LC – How important is the editing process in your work? How’s yours?
EK – The editing process plays an important part in my life, but not as important as it used to be. In the past, I was able to work on refining the details of the current work endlessly. Therefore, for me is super important to be able to say stop at some point. What I have created is good enough.
LC – What is the most challenging part about creating your artworks?
EK – The most challenging part of my work is in the mid-phase of creation. Often there comes this time that brings many new and subsequent tests. However, thanks to determination and faith in the value of the work, this difficult feeling quickly passes.
LC – Did your style change over the years? In which way?
EK – An attempt to positively distract from negative times in the world has always been relevant to my work.

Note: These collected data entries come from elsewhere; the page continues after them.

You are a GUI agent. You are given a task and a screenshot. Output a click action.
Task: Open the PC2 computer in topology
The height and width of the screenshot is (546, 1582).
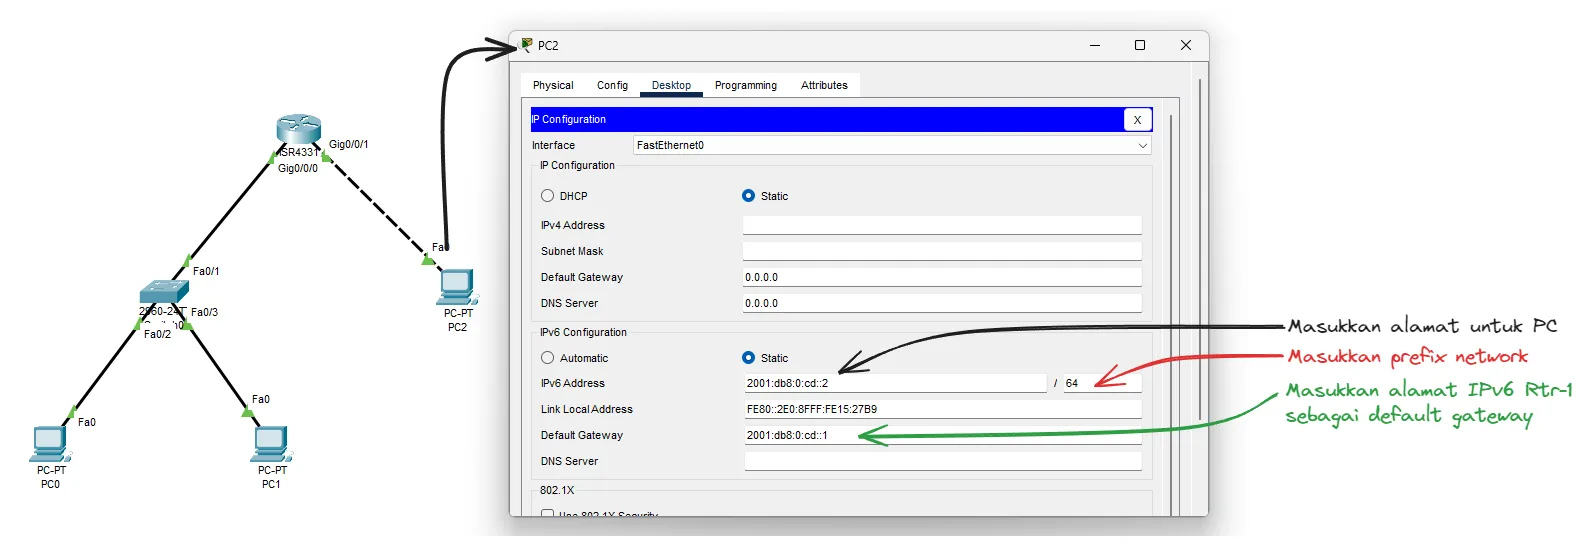click(x=456, y=286)
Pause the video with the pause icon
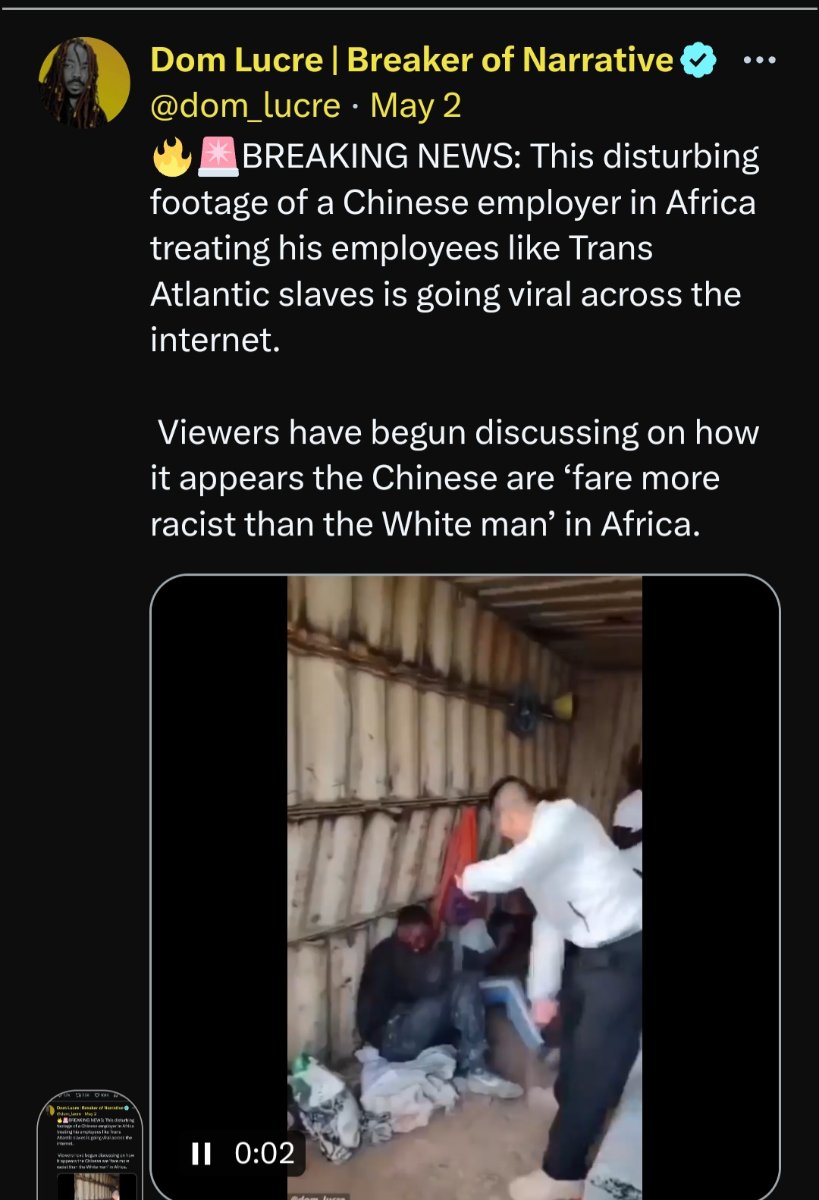 click(201, 1154)
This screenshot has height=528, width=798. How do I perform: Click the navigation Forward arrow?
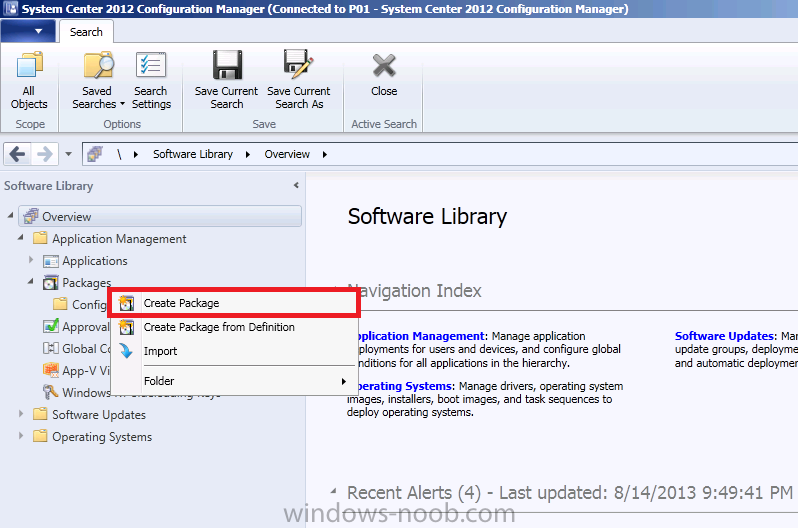click(44, 154)
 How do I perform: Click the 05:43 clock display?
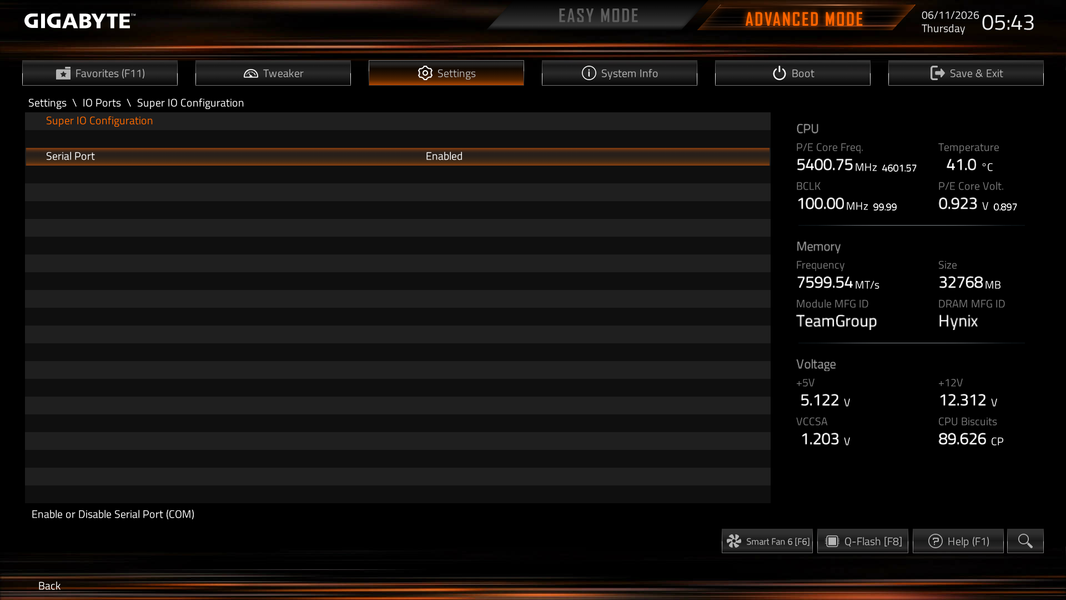pyautogui.click(x=1008, y=23)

I’ve tried to improve values in my art in an even more conscious way. Over the years, my style has grown more mature, more sensual, and full of tenderness towards female strength.
LC – How do you choose your subjects? Is it a reasoned or an instinctive process?
EK – During choosing the subject of work, I like to follow what my intuition tells me. Each job has a different story behind it. Sometimes is a result of work that just relates to my feelings about a situation, and sometimes is an inspiration given by my chosen character.
LC – Can you explain something about the artworks you have in our exhibition?
EK – The selected works I presented at our exhibition were the ones closest to my heart. I intended to show my artworks full of peace that is so priceless nowadays. Therefore, those paintings illustrated what I’ve wanted to share with our audience in the best way. Each of them tells a different story about ideas and transformations in the human subconscious in its way, which I will gladly leave for the viewer’s interpretation.
LC – What do you think about the organization of our event?
EK – I think that the openness and flexibility of the organization of your event are motivating further artistic activities.